--- Data to process ---

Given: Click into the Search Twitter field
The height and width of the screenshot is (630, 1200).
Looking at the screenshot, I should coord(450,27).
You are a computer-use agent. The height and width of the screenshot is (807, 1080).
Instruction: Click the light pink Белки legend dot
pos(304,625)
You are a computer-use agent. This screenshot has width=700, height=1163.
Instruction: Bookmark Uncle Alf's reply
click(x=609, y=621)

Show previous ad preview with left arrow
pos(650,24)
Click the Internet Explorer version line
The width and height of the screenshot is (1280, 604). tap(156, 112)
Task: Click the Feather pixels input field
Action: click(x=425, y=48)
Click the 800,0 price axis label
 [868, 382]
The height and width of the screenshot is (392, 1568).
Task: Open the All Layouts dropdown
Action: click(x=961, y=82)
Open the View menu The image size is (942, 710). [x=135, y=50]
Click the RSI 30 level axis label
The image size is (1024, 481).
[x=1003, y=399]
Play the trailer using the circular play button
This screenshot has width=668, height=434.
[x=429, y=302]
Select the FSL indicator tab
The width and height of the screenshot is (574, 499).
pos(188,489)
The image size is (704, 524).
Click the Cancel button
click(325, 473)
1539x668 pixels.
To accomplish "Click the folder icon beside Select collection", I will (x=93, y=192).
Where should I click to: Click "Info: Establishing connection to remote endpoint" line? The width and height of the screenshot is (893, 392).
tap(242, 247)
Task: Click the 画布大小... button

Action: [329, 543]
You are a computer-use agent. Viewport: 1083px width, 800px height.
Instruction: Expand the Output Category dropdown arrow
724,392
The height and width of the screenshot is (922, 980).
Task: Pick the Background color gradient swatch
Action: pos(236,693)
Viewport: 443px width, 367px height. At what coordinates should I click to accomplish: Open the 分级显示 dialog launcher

---

◆ **Task to carry out**:
Every line of the material above that includes the string "Viewport" is required.

◆ **Solution for this exercise**:
You are a computer-use agent. Viewport: 1083px width, 800px height.
Viewport: 443px width, 367px height. At what coordinates should I click to accomplish: Open the 分级显示 dialog launcher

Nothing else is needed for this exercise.